**Assignment**
Please tally the lines in the records that include the word "this" and answer with the bare number.

[Collected data]
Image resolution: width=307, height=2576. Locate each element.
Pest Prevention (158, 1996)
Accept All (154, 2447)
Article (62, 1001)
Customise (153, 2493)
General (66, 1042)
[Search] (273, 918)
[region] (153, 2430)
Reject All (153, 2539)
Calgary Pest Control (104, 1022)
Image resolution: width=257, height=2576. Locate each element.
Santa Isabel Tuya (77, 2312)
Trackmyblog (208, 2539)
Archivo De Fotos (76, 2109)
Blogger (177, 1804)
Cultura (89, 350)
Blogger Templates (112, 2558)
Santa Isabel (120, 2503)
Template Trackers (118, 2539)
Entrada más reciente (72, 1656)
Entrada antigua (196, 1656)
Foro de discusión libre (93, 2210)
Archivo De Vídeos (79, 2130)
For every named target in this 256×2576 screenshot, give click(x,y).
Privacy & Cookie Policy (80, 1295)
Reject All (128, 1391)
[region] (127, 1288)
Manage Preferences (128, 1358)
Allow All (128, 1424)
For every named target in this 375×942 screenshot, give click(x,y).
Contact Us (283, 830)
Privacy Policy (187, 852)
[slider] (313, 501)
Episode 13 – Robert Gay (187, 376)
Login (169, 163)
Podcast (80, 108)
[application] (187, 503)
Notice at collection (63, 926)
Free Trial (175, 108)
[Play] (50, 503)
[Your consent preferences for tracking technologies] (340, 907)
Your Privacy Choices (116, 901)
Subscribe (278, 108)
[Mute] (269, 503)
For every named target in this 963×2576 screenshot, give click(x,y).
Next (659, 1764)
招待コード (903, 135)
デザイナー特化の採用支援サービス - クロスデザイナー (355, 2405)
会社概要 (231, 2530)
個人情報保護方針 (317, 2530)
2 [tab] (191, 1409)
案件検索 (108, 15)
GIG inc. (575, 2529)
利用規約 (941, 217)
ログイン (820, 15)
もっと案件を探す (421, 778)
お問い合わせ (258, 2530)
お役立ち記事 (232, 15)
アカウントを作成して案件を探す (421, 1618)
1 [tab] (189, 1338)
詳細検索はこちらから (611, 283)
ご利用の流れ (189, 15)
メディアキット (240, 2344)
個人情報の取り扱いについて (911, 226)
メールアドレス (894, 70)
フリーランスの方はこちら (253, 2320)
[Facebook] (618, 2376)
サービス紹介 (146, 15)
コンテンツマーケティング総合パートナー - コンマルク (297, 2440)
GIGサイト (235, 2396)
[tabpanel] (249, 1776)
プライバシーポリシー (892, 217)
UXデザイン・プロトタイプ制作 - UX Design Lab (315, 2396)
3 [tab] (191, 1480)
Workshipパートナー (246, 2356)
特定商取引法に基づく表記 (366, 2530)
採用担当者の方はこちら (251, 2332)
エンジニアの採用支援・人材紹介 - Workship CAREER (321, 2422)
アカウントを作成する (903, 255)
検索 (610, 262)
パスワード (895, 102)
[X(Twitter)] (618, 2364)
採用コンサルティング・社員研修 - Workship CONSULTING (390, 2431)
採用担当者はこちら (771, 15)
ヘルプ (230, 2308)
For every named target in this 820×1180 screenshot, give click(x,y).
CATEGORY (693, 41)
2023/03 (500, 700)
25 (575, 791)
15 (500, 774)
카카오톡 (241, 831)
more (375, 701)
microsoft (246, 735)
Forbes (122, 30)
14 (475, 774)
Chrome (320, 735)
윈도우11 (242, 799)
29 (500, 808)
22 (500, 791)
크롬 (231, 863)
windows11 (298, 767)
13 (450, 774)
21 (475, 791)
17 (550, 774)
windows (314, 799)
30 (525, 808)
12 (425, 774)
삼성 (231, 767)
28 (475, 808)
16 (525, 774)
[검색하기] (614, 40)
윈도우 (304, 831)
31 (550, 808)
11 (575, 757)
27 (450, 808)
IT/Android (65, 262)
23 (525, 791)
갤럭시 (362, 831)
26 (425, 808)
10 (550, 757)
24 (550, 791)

**Answer area**
4